As part of a programme to support countries involved in the Arab Spring, the EU has allocated €66 million to increasing opportunities for students and academics from the Middle East and North Africa to study and work abroad.

"In MENA, as in many other parts of the world, learner autonomy is a fairly new concept"

The initiative, run by Erasmus’s worldwide subsidiary, Erasmus Mundus, seeks to achieve “better understanding and mutual enrichment” between the EU and its southern neighbours, along with exchange of knowledge and skills.

While specific details have not been released, Erasmus is likely extend the work it does elsewhere to the Middle East North Africa (MENA) region – funding partnerships between European and regional universities and scholarship schemes, as well as running its degree courses in partner universities.
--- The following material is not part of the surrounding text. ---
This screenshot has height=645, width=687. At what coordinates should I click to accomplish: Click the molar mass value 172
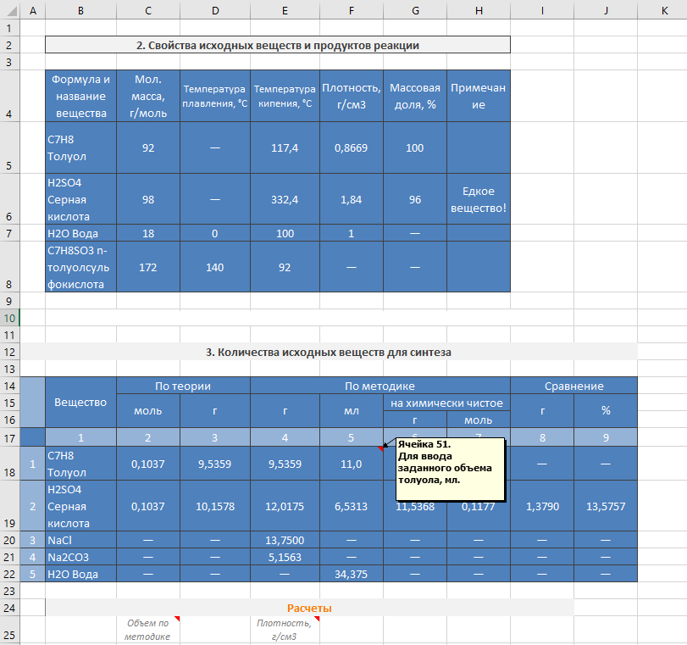[148, 267]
The initiative is one of four launched by the EU this month in response to Arab Spring that will provide a total of €458 million to supporting democratic transformation, public accountability, job creation and education across the region.

Catherine Ashton, the Vice President of the European Commission, said the policies showed the EU’s commitment to support “‘deep’ and sustainable democracy, but also economic recovery, in North Africa and the Middle East.”
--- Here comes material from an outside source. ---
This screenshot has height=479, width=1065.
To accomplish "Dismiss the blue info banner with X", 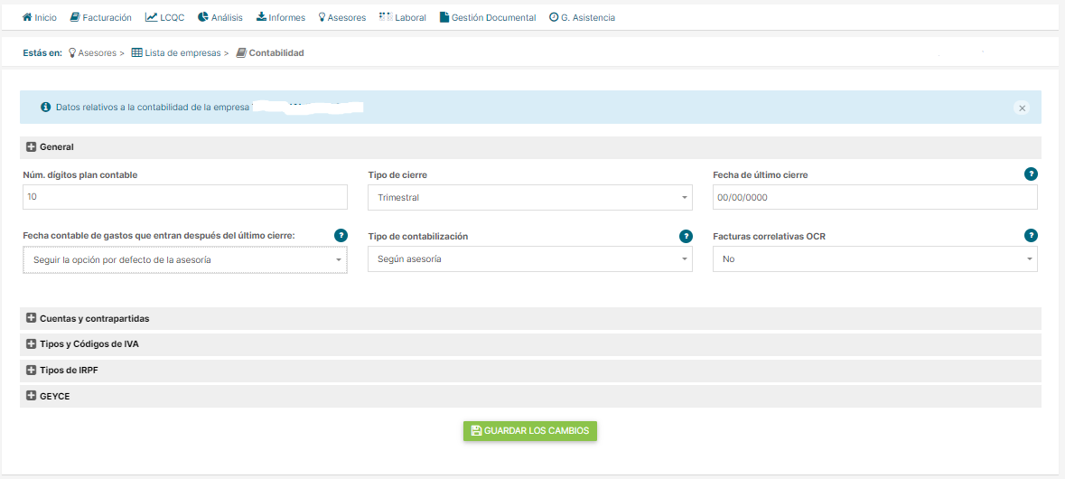I will click(1023, 108).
A number of voices in the international education community have highlighted the importance of education in sustaining the changes brought about by the Arab Spring – particularly in addressing the unemployment and slow economic growth that triggered the uprisings.
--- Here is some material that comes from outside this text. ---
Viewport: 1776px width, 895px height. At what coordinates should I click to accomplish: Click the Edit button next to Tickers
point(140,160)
At the EAIE conference in Copenhagen this month, Arab lecturers, ministers and campaigners suggested Europe could play a key role in driving up standards, and called for more partnerships with its universities and increased exposure to European and US models of teaching.

A number of other educational initiatives are also underway to support students in the region. John Martin, a University College London professor, and Martti Ahtisaari, the former president of Finland, are raising money for a scholarship fund to foster “freedom of thought” in the region’s future leaders. They hope to bring 100 doctoral students from Tunisia, Egypt and Libya to UCL and other top UK universities from 2012.

Meanwhile, the British Council is running a Facebook page as part of its English for the Future project in MENA which encourages visitors to use its mobile English products, conversation classes in Second Life and LearnEnglish Radio series. The page saw its 300,000th subscriber in September.

“With many learners of English still facing numerous challenges in the Middle East and North Africa, the key to their success is going to be learning how to learn independently,” said Nic Humphries, the British Council’s Director of English in the MENA region. “In MENA, as in many other parts of the world, learner autonomy is a fairly new concept and students can often feel lost without someone directing their learning and telling them what to do.”

Erasmus Mundus was launched in 2004 with the aim of enhancing quality in higher education and promoting intercultural understanding worldwide. Erasmus as a whole is set to expand as the EU increases funding of youth training by 73% to €15.2 billion in 2014-2020. It aims to double the number studying and training abroad from 400,000 per year to almost 800,000 in future.